From facilitating the functioning of bank cards to creating replicas of people, there is a lot to explore in the realm of holographic technology.
If you have watched a lot of sci-fi content, a hologram wouldn’t be an alien concept to you. Hologram technology refers to a three-dimensional (3D) projection that can be viewed without any particular equipment, like glasses or cameras.
Be it Facebook’s metaverse or Accenture’s virtual office, all through the past year, we have been inching closer and closer to making the virtual plane of existence a replica of the real world. Therefore, it should come as no surprise that there have been interesting developments in the field of holographic technology.
While the technology might seem like a faraway dream, it is, in fact, a concept being tried out by many segments of the market today. Let’s take a look at how hologram technology works and the ways it is being used today.
How does a hologram work?
Holography is a photographic technique that records the light scattered from objects and creates a 3D recreation of them using a laser. The laser beam separates into two parts: a reference beam and an object beam. The reference beam is directed to the recording medium, whereas the object beam is directed at and reflected off the object onto the recording medium. For a hologram to be created, these two beams need to coordinate while in motion.
Holographic images preserve the depth and parallax, among other properties, of the original object. This is effective in conveying complex technical concepts that are otherwise difficult to understand. Holograms can be both single-frame images or multiple projections in an animated sequence.
Some of the services that use holographic technology include entertainment, healthcare and telecommunications. Let’s look at each of these one by one.
Marketing and entertainment
Holograms are used by marketing executives to show the full features or details of a product. You can see different perspectives of the product from different viewing angles. Holograms are also used in the entertainment sector. For instance, media companies use holograms in concerts to give fans the experience of seeing their favorite artists perform posthumously. In 2014, hologram technology was used to promote Michael Jackson’s Xscape album. Another famous example of hologram use was during BTS’s performance at the Mnet Asian Music Awards (MAMA 2020) which featured the hologram of injured member Suga.

__Instructions__
A – Edit the hologram text between "Some of the" and "injured member Suga.", inclusive, and replace "marketing executives" with "advertising executives".
B – Carry on the text about hologram technology from its final sentence onward.

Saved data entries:

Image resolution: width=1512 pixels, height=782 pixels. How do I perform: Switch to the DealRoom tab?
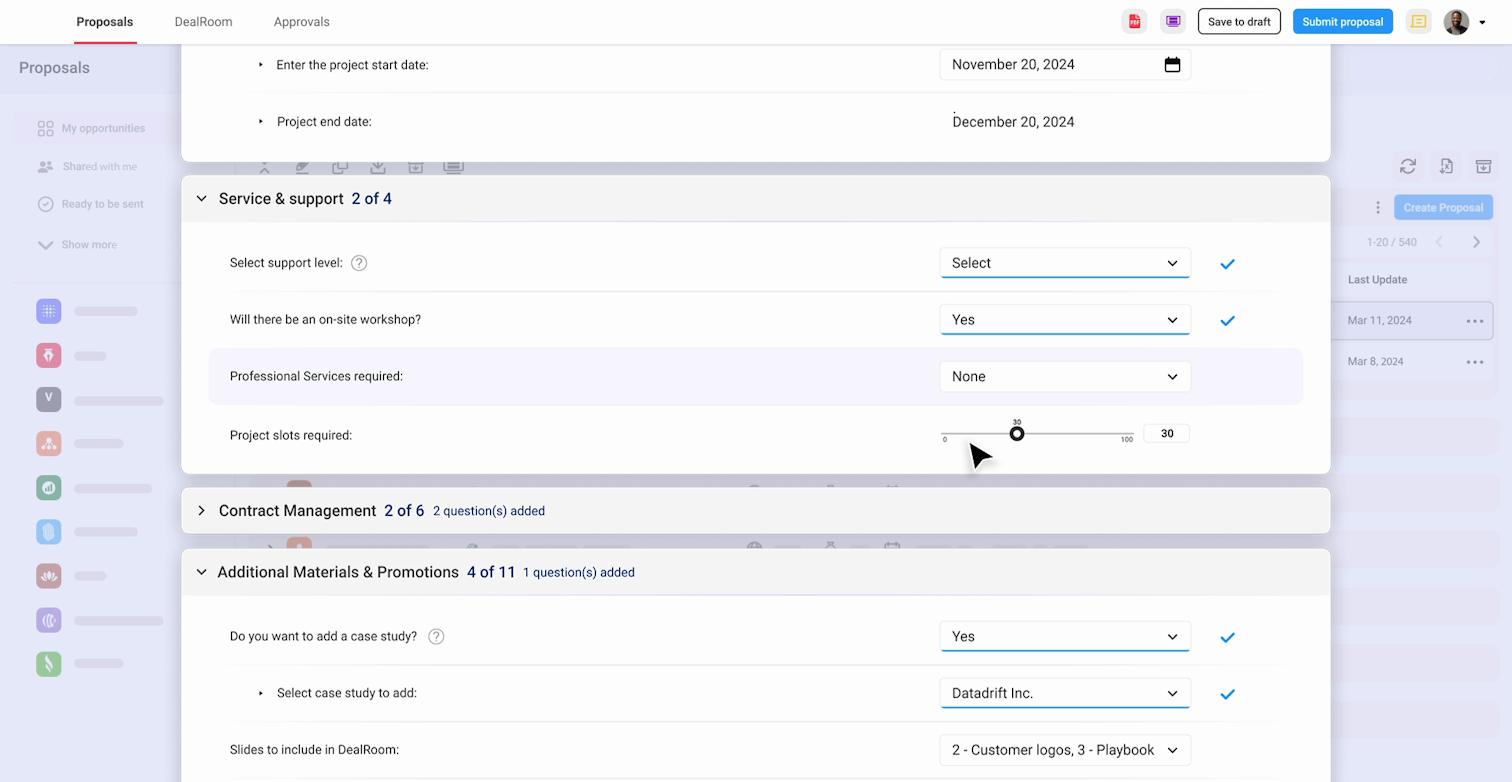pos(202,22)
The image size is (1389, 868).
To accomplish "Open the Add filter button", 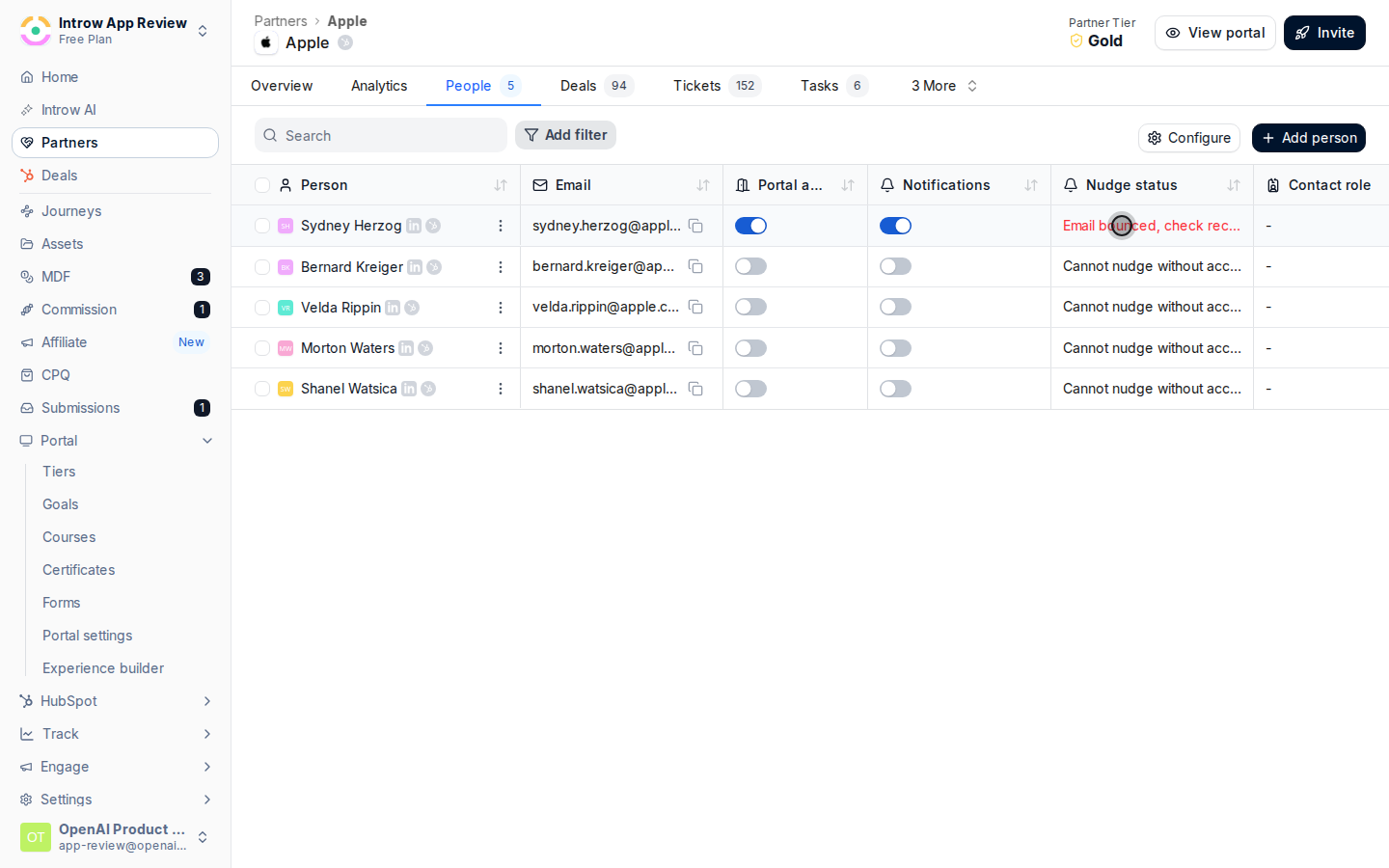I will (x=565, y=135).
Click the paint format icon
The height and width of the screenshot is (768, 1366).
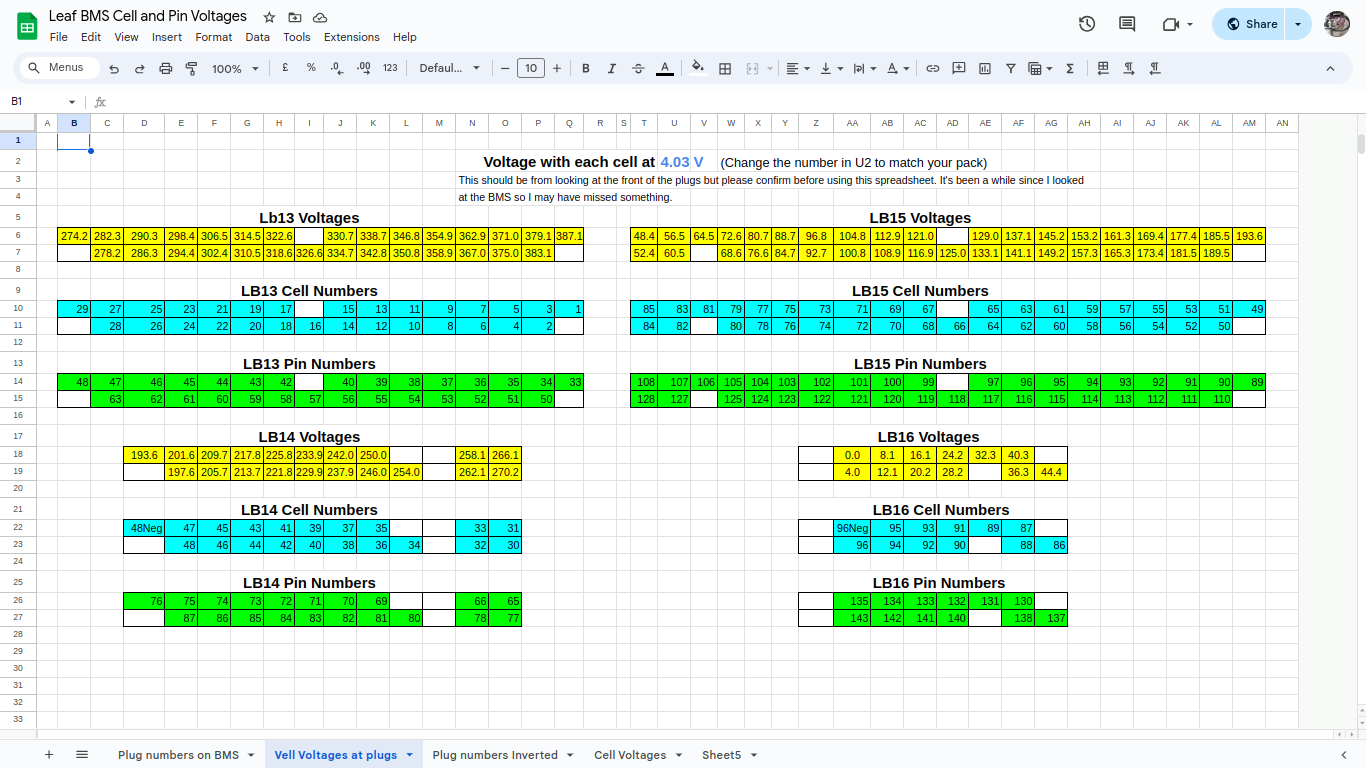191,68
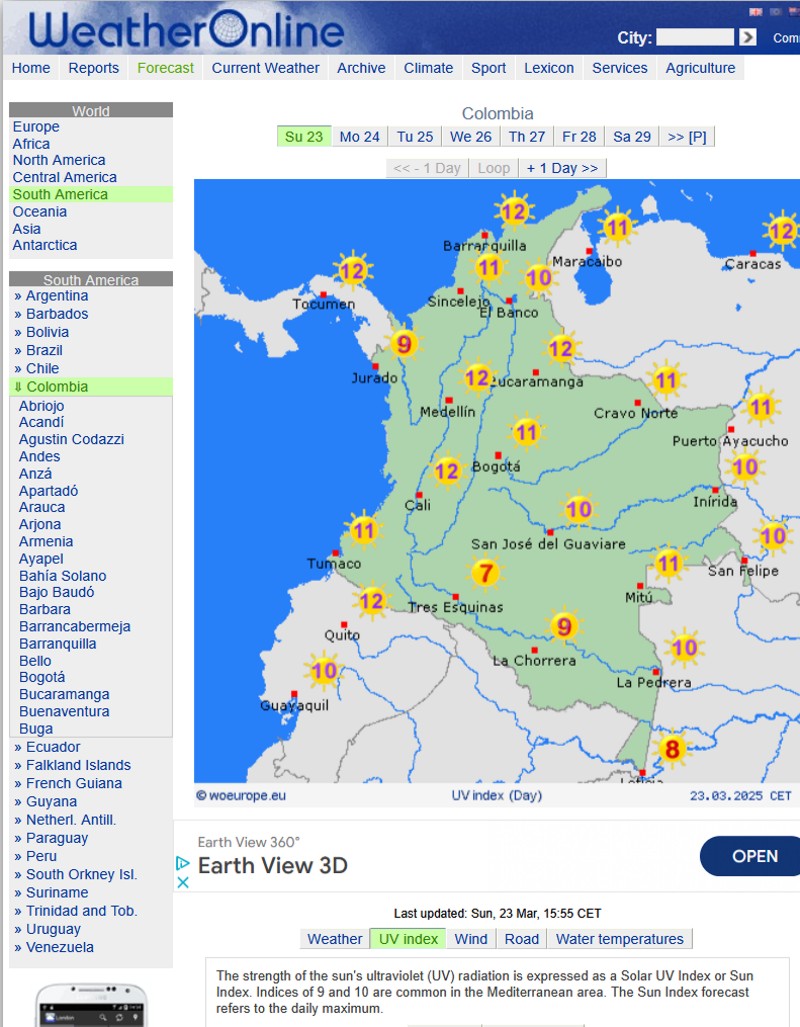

__Responses in order__
A –
Some of the services that use holographic technology include entertainment, healthcare and telecommunications. Let’s look at each of these one by one.
Marketing and entertainment
Holograms are used by advertising executives to show the full features or details of a product. You can see different perspectives of the product from different viewing angles. Holograms are also used in the entertainment sector. For instance, media companies use holograms in concerts to give fans the experience of seeing their favorite artists perform posthumously. In 2014, hologram technology was used to promote Michael Jackson’s Xscape album. Another famous example of hologram use was during BTS’s performance at the Mnet Asian Music Awards (MAMA 2020) which featured the hologram of injured member Suga.

B –
Holograms can be used in healthcare to visualize patient data. Ordinarily, doctors rely on Magnetic Resonance Imaging (MRI) and ultrasound scans to generate 2D images of internal organs, with which they have to imagine how the organs would look in 3D. However, with hologram technology, doctors and medical students can look at 3D renderings of internal organs and body parts. This can help doctors diagnose a patient’s disease or condition with greater accuracy.
One of the experiments in holographic healthcare imaging is being conducted by the U.S-based biotechnology company Openwater. The company’s computer chip directs holographic technology by pinging ultrasound rays into the body that interfere with the photons in the body. The data from this interference is collected by the chip and then re-created as an intelligible image within milliseconds.
The telecommunications sector has also been actively working on developing ways to make a holographic experience of video calling. In 2017, U.S.-based telecommunications company Verizon and South Korean telecom operator KT conducted the world’s first live international hologram call. This call was limited to a 3D image on a monitor, as opposed to having the virtual projection that you see in the films.
Fast-forward to 2022: virtual projection technology has finally become a reality. U.S.-based tech company Portl is one of the front-runners trying to send you virtually to any place. The company has created eight-feet tall glass-fronted computerized booths which can be placed wherever you want the hologram to show up. The booth contains speakers, microphones and cameras. This helps the hologram see, hear and speak to people. The person projecting their hologram also requires the same implements along with a plain background.
Holographic display market technology is expected to grow at a compound annual growth rate of 27.3 percent by 2026. As we continue to see more experiments with holographic technology, it is only a matter of time before it becomes more accessible. Who knows, maybe one day soon, we would be able to use the kind of holograms we have only previously seen in fiction!